Lulus Verifikasi Dewan Pers No.126/DP-Terverifikasi/K/X/2017

Ironi Mimpi Buruh Perempuan Tanjungpinang Bergaji Sesuai UMK
Oleh : Habibi Khasim
Selasa | 02-05-2017 | 08:00 WIB
Cholderiapinang.jpg Honda-Batam

Ketua FSPSI R Tanjungpinang, Cholderia Sitinjak. (Foto: Habibi Khasim)

SATU MEI, adalah hari yang penuh sejarah. Di hari itulah, perjuangan para buruh di seluruh dunia mendapatkan pengakuan dan diperingati dengan May Day. 1 Mei juga merupakan hari perjuangan kelas pekerja dunia pada Konggres 1886 oleh Federation of Organized Trades and Labor Unions. Apa arti May Day itu? Berikut hasil perbincangan wartawan BATAMTODAY.COM, Habibi Khasim dengan Ketua FSPSI R Tanjungpinang, Cholderia Sitinjak.

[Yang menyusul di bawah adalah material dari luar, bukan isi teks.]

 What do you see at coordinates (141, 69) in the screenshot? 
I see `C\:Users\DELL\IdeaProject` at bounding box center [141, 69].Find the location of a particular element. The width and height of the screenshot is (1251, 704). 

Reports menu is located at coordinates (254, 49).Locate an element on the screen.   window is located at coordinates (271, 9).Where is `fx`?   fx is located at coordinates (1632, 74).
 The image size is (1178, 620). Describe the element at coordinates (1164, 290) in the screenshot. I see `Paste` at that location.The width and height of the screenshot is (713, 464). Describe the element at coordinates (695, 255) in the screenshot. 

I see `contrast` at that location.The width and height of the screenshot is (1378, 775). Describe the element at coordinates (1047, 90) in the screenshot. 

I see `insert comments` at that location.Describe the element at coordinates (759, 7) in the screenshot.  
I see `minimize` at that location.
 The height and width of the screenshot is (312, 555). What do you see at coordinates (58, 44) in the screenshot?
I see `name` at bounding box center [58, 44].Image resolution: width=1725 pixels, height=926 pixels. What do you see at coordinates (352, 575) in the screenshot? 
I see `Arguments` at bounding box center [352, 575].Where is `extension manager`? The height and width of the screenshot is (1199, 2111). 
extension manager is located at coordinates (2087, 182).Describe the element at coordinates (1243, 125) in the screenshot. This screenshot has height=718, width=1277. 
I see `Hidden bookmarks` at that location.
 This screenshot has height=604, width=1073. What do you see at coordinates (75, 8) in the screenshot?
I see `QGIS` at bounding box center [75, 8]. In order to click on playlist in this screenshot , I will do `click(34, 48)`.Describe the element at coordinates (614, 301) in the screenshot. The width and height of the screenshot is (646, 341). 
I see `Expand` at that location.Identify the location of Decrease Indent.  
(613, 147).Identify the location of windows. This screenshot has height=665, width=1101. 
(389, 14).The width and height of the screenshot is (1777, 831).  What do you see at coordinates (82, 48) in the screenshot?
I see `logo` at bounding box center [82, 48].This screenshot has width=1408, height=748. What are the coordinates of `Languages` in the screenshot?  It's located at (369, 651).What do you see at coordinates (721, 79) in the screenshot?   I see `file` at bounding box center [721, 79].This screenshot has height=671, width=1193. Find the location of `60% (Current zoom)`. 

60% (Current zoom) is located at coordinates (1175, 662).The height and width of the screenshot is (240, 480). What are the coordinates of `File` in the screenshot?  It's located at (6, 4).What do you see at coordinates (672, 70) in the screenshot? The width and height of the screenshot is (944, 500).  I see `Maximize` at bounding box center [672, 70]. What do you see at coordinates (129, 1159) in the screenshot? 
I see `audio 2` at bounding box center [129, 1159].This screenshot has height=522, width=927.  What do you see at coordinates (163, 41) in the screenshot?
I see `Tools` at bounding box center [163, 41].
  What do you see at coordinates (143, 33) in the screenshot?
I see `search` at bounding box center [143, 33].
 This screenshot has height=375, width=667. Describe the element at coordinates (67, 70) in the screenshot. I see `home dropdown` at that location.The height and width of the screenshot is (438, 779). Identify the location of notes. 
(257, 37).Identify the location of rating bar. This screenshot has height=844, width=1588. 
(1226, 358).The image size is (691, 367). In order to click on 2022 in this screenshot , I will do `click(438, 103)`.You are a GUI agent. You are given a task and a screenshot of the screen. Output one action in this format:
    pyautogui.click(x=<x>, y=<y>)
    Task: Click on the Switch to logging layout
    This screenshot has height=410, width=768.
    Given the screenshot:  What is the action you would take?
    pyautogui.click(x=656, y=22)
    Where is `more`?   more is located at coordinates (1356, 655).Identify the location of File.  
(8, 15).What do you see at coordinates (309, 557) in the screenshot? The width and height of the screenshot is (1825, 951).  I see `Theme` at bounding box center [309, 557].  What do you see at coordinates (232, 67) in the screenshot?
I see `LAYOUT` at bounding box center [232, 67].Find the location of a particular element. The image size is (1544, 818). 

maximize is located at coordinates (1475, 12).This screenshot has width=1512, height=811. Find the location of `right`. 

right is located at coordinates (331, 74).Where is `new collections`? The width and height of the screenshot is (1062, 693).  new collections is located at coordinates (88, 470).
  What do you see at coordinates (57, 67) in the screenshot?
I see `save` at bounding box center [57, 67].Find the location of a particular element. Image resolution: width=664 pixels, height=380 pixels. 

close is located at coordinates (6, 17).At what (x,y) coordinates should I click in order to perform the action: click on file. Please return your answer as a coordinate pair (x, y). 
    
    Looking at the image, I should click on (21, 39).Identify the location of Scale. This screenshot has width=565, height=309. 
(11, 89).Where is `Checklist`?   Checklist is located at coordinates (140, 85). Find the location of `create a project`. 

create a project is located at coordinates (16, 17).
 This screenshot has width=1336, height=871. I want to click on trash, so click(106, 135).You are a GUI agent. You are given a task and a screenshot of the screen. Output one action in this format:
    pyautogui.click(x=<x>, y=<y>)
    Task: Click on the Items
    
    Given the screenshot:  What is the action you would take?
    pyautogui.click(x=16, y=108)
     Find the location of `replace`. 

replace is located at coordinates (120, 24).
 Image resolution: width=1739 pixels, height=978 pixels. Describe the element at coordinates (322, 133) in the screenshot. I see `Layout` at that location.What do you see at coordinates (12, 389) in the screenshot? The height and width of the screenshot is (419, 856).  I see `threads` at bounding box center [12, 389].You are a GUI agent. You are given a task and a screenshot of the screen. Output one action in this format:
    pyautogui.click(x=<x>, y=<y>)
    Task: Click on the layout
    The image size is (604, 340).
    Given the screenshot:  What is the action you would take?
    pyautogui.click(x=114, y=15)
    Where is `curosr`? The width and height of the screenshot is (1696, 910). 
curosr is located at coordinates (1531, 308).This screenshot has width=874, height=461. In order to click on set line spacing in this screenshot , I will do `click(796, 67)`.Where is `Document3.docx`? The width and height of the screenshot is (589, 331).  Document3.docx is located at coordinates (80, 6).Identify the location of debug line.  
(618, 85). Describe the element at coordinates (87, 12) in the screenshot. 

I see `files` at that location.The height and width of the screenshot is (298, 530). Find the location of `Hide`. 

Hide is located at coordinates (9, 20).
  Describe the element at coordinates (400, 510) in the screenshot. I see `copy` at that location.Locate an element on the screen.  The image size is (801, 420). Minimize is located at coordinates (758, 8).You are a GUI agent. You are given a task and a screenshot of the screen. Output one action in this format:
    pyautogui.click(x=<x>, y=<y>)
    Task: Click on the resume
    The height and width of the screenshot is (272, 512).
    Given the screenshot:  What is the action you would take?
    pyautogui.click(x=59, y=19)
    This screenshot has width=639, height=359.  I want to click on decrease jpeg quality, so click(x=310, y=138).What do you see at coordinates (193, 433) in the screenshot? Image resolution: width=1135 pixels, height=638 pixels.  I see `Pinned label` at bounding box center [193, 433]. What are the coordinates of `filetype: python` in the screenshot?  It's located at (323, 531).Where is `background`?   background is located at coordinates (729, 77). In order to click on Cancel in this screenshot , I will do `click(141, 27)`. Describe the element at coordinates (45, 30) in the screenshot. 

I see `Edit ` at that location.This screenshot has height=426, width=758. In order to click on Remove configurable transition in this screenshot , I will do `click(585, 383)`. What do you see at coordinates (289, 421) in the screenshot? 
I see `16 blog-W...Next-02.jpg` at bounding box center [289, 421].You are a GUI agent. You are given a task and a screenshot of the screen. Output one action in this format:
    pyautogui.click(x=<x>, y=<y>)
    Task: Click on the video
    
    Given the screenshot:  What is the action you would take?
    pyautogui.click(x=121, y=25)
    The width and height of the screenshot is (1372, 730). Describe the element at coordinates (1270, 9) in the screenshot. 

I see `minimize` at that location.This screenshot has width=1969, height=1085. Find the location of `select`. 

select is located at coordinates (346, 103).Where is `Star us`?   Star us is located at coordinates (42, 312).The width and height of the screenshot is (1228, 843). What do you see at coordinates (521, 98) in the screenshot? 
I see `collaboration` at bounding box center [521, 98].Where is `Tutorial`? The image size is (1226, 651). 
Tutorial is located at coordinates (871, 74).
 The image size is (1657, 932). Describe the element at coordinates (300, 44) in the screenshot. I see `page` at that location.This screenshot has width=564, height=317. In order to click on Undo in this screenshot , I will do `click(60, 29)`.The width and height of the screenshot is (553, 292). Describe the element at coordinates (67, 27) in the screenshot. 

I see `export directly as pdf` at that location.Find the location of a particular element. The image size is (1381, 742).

Cholderia Sitinjak, perempuan aktivis pembela hak-hak buruh di Tanjungpinang. Saat ini dia dipercaya menjadi Ketua Federasi Serikat Pekerja Seluruh Indonesia Reformasi (F SPSI R) Kota Tanjungpinang. Semangatnya tak pernah padam untuk terus memperjuangkan hak-hak buruh, terutama buruh wanita di Tanjugpinang.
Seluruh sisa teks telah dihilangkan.